Hybrids also exist, where the secondary L2 cache is coherent while the L1 cache (typically on-CPU) is managed by software.
Scatter-gather DMA allows the transfer of data to and from multiple memory areas in a single DMA transaction. It is equivalent to the chaining together of multiple simple DMA requests. Again, the motivation is to off-load multiple input/output interrupt and data copy tasks from the CPU.
DRQ stands for DMA request; DACK for DMA acknowledge. These symbols are generally seen on hardware schematics of computer systems with DMA functionality. They represent electronic signaling lines between the CPU and DMA controller.
As an example, on a modern AMD Socket AM2-based PC, the southbridge will forward the transactions to the northbridge (which is integrated on the CPU die) using HyperTransport, which will in turn convert them to DDR2 operations and send them out on the DDR2 memory bus. As can be seen, there are quite a number of steps involved in a PCI DMA transfer; however, that poses little problem, since the PCI device or PCI bus itself are an order of magnitude slower than rest of components (see list of device bandwidths).
A modern x86 CPU may use more than 4 GB of memory, utilizing PAE, a 36-bit addressing mode. In such a case, a device using DMA with a 32-bit address bus is unable to address memory above the 4 GB line. The new Double Address Cycle (DAC) mechanism, if implemented on both the PCI bus and the device itself, enables 64-bit DMA addressing. Otherwise, the operating system would need to work around the problem by using costly double buffers (Windows nomenclature) also known as bounce buffers (Linux).

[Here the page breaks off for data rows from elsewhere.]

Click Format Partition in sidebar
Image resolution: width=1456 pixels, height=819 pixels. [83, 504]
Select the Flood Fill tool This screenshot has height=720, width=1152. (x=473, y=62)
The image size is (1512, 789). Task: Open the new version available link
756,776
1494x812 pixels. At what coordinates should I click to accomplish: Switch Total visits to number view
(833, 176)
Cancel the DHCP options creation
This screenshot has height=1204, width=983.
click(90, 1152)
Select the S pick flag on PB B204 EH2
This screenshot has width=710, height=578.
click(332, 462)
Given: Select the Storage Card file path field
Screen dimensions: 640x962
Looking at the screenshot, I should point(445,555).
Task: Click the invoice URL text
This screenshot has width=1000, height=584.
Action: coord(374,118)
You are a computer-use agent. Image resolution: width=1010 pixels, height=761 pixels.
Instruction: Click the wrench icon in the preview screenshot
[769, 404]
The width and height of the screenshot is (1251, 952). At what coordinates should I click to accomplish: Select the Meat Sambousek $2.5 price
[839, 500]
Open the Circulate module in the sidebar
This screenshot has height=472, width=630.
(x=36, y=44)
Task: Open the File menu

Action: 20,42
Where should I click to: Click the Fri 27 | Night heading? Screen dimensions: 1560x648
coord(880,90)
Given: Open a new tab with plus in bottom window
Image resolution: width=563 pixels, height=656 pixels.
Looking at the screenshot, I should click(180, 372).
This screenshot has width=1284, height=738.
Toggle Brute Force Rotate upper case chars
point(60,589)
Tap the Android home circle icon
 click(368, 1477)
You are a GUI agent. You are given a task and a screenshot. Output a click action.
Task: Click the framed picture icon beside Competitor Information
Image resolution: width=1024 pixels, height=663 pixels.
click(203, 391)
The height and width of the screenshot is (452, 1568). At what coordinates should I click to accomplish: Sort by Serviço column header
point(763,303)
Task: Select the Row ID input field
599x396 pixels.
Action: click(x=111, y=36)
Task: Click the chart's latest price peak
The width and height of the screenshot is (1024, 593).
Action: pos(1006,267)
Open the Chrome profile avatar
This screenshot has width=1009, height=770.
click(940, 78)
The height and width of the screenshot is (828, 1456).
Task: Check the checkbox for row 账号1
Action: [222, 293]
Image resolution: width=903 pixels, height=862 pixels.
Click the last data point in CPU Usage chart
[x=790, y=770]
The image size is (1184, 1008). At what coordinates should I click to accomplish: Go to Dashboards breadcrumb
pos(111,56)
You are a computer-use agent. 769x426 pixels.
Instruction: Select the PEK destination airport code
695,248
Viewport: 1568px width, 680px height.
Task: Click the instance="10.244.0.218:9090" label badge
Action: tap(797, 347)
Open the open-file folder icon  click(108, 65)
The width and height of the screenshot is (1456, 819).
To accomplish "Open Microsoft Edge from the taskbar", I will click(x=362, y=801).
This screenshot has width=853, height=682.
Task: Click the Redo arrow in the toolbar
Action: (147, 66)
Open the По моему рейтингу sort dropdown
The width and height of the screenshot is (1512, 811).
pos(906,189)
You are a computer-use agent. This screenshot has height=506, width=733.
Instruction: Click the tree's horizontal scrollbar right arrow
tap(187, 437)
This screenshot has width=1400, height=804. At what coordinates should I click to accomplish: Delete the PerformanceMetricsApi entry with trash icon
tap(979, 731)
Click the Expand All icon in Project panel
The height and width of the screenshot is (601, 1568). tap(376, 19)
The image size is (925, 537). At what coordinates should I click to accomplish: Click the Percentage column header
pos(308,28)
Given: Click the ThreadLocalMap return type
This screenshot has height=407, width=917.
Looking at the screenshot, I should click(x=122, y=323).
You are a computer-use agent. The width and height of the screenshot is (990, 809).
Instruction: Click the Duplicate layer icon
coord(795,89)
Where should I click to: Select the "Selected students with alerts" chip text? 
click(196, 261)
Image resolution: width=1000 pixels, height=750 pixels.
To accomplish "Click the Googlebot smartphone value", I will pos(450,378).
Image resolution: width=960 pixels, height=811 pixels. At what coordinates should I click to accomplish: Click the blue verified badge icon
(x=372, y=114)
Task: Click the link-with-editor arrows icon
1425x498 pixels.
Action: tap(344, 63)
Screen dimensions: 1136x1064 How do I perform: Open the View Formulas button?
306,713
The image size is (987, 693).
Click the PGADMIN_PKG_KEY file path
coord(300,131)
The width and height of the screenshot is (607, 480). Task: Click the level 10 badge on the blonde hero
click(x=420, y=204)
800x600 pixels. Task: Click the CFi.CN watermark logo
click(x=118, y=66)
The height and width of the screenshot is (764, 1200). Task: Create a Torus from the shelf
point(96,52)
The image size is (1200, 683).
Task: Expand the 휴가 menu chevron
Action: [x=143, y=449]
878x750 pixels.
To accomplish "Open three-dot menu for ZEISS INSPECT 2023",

Therefore high bandwidth devices such as network controllers that need to transfer huge amounts of data to/from system memory will have two interface adapters to the AHB bus: a master and a slave interface. This is because on-chip buses like AHB do not support tri-stating the bus or alternating the direction of any line on the bus. Like PCI, no central DMA controller is required since the DMA is bus-mastering, but an arbiter is required in case of multiple masters present on the system.
Internally, a multichannel DMA engine is usually present in the device to perform multiple concurrent scatter-gather operations as programmed by the software.
DMA in Cell is fully cache coherent (note however local stores of SPEs operated upon by DMA do not act as globally coherent cache in the standard sense). In both read ("get") and write ("put"), a DMA command can transfer either a single block area of size up to 16KB, or a list of 2 to 2048 such blocks. The DMA command is issued by specifying a pair of a local address and a remote address: for example when a SPE program issues a put DMA command, it specifies an address of its own local memory as the source and a virtual memory address (pointing to either the main memory or the local memory of another SPE) as the target, together with a block size. According to a recent experiment, an effective peak performance of DMA in Cell (3 GHz, under uniform traffic) reaches 200GB per second.